Indeed, new domestic subscriptions for streaming service Disney+ slowed to a crawl in the quarter following Disney’s opposition to the bill. In an exclusive poll from The Daily Wire, 64% of Americans — including 62% of Democrats and 57% of independents — supported the Florida legislation, which prohibited students from kindergarten through third grade from learning about sexual orientation and gender identity in the classroom.
In a similar letter, Strive questioned a “racial equity audit” enacted by Apple. “Racial equity audits generally do not help the ‘audited’ companies: the publication of such reports often trigger more negative news, criticism, and boycotts of the company by certain consumers, while also alienating other consumers who disapprove of the company’s decision to conduct such an audit at all,” the message said. “Such reports may also fuel unwarranted government investigations, employee grievances and meritless discrimination claims.”

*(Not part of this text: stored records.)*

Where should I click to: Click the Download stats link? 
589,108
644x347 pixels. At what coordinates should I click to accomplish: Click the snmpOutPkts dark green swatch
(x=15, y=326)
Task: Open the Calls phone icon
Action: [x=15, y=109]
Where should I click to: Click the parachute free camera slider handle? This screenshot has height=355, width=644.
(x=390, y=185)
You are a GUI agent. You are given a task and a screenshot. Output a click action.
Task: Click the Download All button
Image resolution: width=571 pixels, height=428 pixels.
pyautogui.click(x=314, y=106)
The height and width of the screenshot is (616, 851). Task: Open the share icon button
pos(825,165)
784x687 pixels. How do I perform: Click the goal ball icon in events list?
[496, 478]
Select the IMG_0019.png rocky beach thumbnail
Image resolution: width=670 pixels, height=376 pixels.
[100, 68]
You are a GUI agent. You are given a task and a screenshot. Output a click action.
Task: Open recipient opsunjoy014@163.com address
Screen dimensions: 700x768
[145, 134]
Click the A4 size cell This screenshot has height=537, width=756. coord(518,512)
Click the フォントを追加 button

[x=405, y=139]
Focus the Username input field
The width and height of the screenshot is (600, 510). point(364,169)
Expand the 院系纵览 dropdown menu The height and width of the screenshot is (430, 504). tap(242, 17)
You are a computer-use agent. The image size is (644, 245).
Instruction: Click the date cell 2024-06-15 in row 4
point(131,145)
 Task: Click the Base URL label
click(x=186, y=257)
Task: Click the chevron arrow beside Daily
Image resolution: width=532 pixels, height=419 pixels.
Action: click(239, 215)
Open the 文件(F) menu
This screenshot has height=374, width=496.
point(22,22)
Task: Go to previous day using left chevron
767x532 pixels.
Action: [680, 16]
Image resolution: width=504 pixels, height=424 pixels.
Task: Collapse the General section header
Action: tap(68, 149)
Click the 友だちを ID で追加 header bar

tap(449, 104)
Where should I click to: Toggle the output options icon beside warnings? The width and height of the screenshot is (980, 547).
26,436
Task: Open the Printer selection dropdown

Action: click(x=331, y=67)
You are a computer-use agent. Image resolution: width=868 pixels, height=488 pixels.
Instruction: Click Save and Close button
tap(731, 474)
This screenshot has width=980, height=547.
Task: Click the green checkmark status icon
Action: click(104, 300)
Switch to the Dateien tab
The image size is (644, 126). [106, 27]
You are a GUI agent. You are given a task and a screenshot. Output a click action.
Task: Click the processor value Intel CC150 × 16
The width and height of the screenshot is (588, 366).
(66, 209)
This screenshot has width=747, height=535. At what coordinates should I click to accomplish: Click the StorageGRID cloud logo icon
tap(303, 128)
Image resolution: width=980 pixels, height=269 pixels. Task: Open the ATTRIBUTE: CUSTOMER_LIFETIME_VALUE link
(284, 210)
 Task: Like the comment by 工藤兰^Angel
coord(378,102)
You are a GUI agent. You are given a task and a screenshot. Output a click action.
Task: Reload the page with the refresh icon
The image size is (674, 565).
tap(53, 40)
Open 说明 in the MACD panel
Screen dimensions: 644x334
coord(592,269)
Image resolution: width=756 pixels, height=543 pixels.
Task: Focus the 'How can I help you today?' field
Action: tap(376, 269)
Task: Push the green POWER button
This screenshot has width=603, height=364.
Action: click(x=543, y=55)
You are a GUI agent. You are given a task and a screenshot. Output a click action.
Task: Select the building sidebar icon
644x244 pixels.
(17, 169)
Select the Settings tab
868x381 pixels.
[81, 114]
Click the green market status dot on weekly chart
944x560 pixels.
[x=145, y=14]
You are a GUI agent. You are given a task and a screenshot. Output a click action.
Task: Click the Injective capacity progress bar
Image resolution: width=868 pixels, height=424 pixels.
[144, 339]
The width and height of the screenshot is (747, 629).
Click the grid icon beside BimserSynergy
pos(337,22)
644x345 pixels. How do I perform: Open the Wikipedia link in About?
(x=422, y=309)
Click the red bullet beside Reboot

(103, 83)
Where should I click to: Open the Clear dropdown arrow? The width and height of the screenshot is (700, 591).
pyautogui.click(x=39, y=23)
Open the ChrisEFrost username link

According to another exclusive poll from The Daily Wire released earlier this year, roughly 58% of investors said that executives enacting their own political agendas rather than maximizing profits is a “bad thing.” As Ramaswamy discussed on a recent episode of “The Search” with Daily Wire Editor Emeritus Ben Shapiro, many investors are today recognizing that asset managers are encouraging left-wing social activism without accounting for any potential decline in firm performance.
While the pension funds of states such as California and New York still request certain political and social stipulations of their asset managers, officials from conservative states are likewise sounding the alarm over ESG and the risk it poses to their citizens’ way of life. Most recently, the government of Texas cut ties with BlackRock, UBS, and other firms that are hostile toward the oil industry “without an ordinary business purpose.”